Arthur Soffiati - Goa e Campos no contexto da globalização (final)
* Arthur Soffiati - Atualizado em 13/03/2024 10:39
A relação entre as colônias portuguesas na Ásia, na África e na América não teve mão única. Assim como vegetais e produtos orientais para o Brasil tiveram em Goa seu ponto de partida, vegetais e produtos do Brasil também foram introduzidos na Ásia através de Goa. Levemos em conta que, mesmo plantas americanas em territórios do império colonial espanhol, entraram no Brasil e saíram para a Ásia, principalmente durante a união ibérica (1580-1640), quando Portugal e Espanha eram governados pelo mesmo monarca.
Acompanho os registros de Garcia de Orta (“Colóquio dos simples e drogas das Índias - 2 vols.”. Lisboa: Imprensa Nacional, 1987) e D.G. Dalgado (“Flora de Goa e Savantvadi”. Lisboa: Imprensa Nacional, 1898). As plantas brasileiras mais apreciadas na antiga Goa e no território correspondente a ela atualmente, integrado à Índia, são o caju e ananás. A segunda é uma fruta conhecida e altamente valorizada em todo o mundo. Em Goa, o caju é a fruta mais popular depois da manga, como registra Raquel Soeiro de Brito (“Goa e as praças do norte revisitadas”. Lisboa: Comissão Nacional para as Comemorações dos Descobrimentos Portugueses, 1998). A autora mostra ainda que o caju é cultivado para a produção de castanha, cuja exportação é rendosa para a balança comercial ainda no século XX.

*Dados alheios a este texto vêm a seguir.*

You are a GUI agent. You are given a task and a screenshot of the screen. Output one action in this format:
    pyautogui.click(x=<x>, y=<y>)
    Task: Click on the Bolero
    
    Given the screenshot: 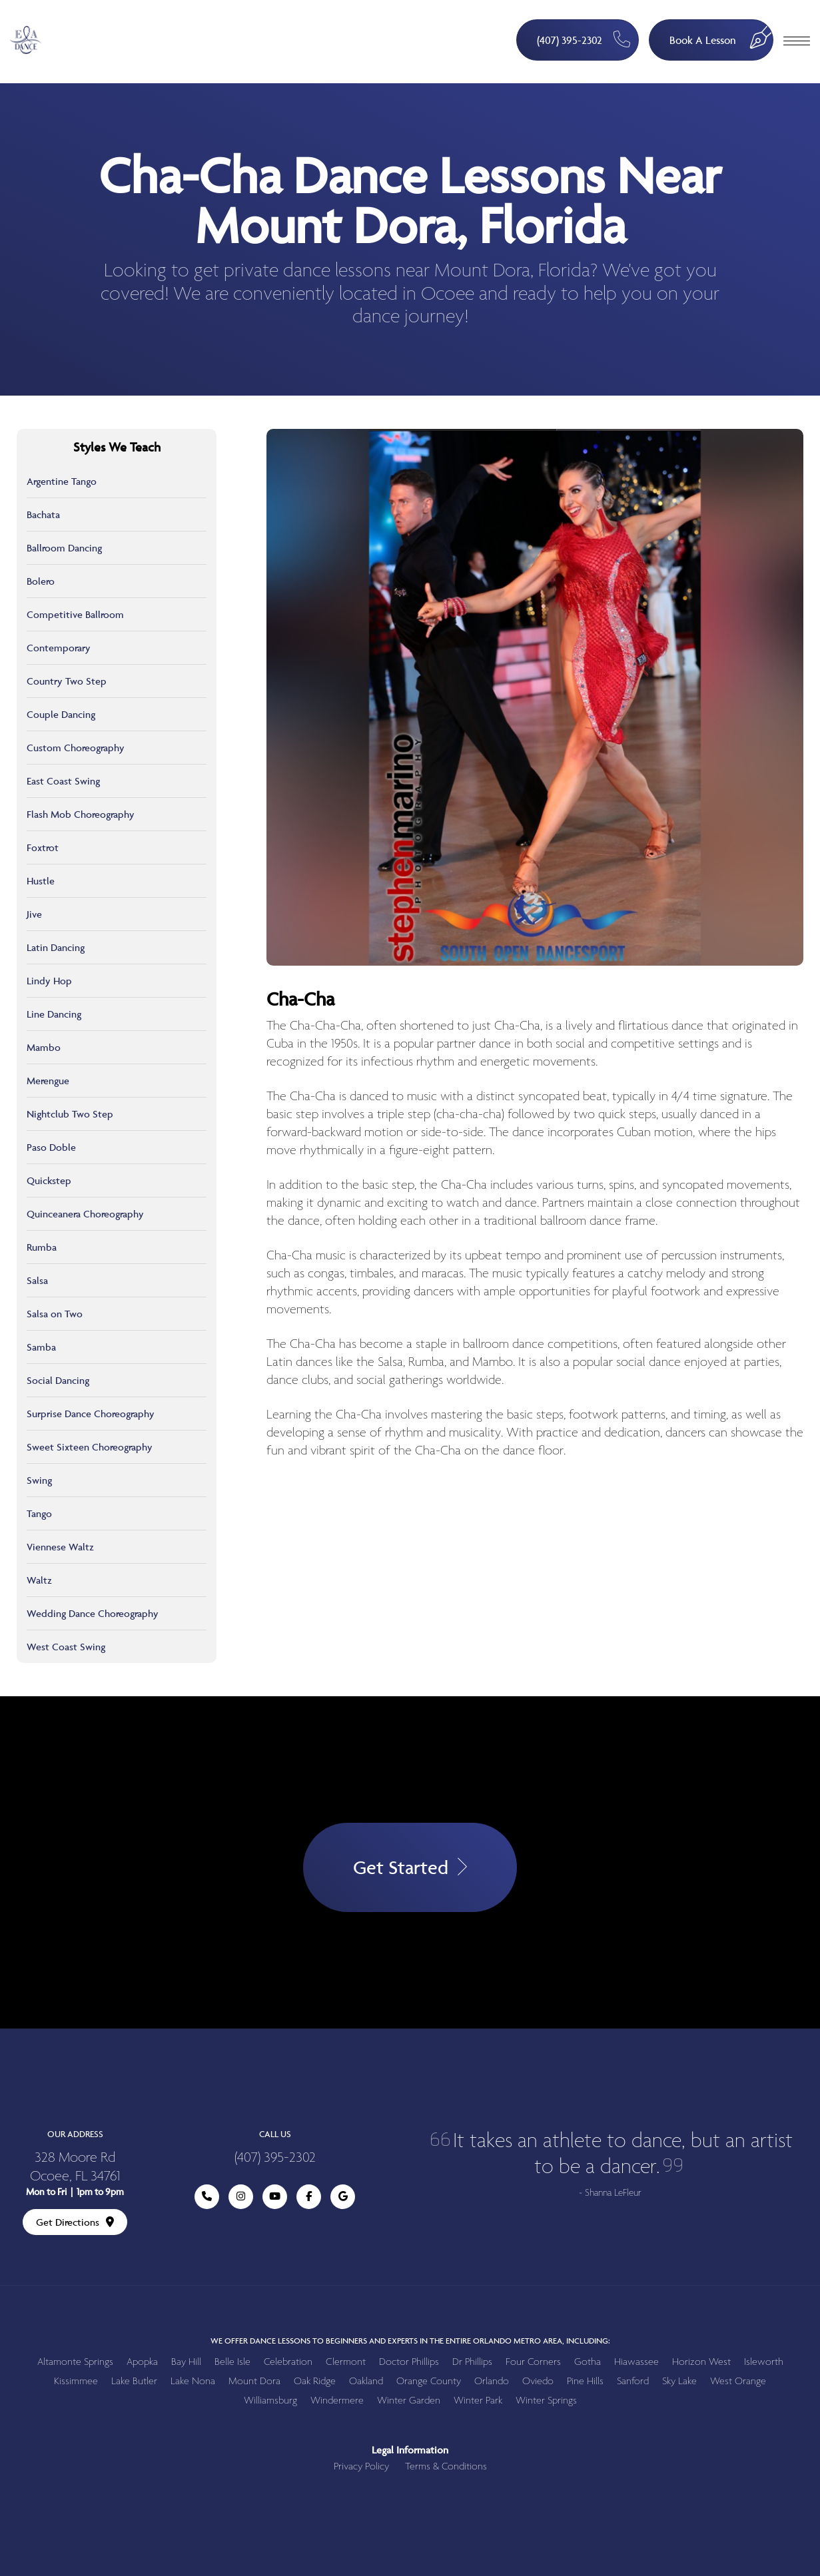 What is the action you would take?
    pyautogui.click(x=41, y=581)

Quanto ao ananás, ele se distingue do abacaxi, segundo método popular, pelo exame da coroa. Se suas ramificações forem serrilhadas, trata-se do abacaxi. Se forem lisas, trata-se do ananás. Mas as palavras parecem ser sinônimas de uma mesma espécie.
A goiabeira é outra espécie vegetal arbórea de origem americana que se adaptou bem a Goa. Seu fruto é muito apreciado. Outra árvore que igualmente se adaptou bem a Goa foi o sapotizeiro, originário da América do Sul.
Não apenas essas espécies vegetais saíram da América para entrar em Goa e lá fincar pé. As anonáceas também se adaptaram bem por lá. É o caso da fruta do conde, que agora passa por espontânea em Goa, assim como o capim cidade é considerado nativo do Brasil.
O urucum, muito usado pelos povos indígenas do Brasil para produzir a tinta vermelha com que pintavam seus corpos e a cerâmica, também se adaptou bem em Goa. Tanto no Brasil quanto em Goa, ele é usado para produzir uma substância bastante utilizada na culinária que, no Brasil, é chamada de colorau. O urucum pertence à família das bixáceas, exclusiva da América.
Poucos sabem que o algodoeiro é planta americana e que suas fibras já eram usadas por alguns povos indígenas para a tecelagem. Ele foi introduzido no Decão e se tornou bastante popular em Goa. Da mesma forma, o cacau é nativo da América Central. Suas sementes eram usadas como moeda de troca no império asteca. Trata-se de uma fruta cuja área de distribuição alcança a Amazônia. Hoje, ganhou importância internacional na fabricação do chocolate, mas não se adaptou bem na Índia.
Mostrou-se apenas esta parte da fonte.